When you lose a job, it can be devastating. Sometimes, there’s nothing for you to do about it but look for a new one. But sometimes, under certain circumstances, you might have a claim for wrongful termination.
Wrongful termination occurs when an employer terminates an employee’s job in violation of the law or the terms of an employment contract.
Wrongful termination overview
Wrongful termination may include situations where the employee’s termination is based on discrimination and retaliation. Discrimination may include termination based on race, gender, religion or other protected classification.
When an employer breaches an employment contract by terminating an employee without providing the required notice or severance pay, that may also be wrongful termination.

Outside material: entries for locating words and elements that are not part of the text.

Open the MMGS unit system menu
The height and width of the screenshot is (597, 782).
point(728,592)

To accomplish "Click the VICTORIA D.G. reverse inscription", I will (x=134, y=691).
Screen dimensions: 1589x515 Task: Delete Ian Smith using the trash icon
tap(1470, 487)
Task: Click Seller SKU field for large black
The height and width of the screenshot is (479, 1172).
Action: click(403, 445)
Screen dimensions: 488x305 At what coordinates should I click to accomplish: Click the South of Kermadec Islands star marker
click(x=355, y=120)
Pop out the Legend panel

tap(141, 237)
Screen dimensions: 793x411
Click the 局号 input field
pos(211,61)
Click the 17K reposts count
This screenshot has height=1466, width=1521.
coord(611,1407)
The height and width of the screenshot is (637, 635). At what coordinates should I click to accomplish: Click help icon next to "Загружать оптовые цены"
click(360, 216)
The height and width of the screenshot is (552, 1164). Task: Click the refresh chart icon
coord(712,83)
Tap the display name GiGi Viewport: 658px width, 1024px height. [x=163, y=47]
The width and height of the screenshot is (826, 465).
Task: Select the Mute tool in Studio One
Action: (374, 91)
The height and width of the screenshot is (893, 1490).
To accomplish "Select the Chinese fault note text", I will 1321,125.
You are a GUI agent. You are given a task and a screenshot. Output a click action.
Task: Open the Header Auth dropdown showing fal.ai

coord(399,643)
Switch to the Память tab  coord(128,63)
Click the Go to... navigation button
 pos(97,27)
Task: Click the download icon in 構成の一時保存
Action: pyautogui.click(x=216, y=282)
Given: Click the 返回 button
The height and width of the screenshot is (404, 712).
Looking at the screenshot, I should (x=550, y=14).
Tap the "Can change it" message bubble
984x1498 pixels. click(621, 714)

If an employer terminates an employee for reporting workplace harassment or discrimination, for example, that would be wrongful termination based on retaliation.
Retaliation is illegal and employees have options available to them to address it. They may seek damages, reinstatement of their job or other forms of relief.
It is unlawful to retaliate against an employee for requesting accommodation of a disability or for a religious practice, asking managers or co-workers about salary information to determine discriminatory wages or refusing to follow orders that would result in discrimination.
Other examples of retaliation include demotion, negative performance evaluations, exclusion from employee meetings or events, reduced hours or pay, or intimidation for engaging in protected activity.
Generally, for a successful claim the employee must show that they engaged in a protected activity, the employer was aware of the protected activity, the employer took adverse action against the employee, and there was a link between the protected activity and the adverse action.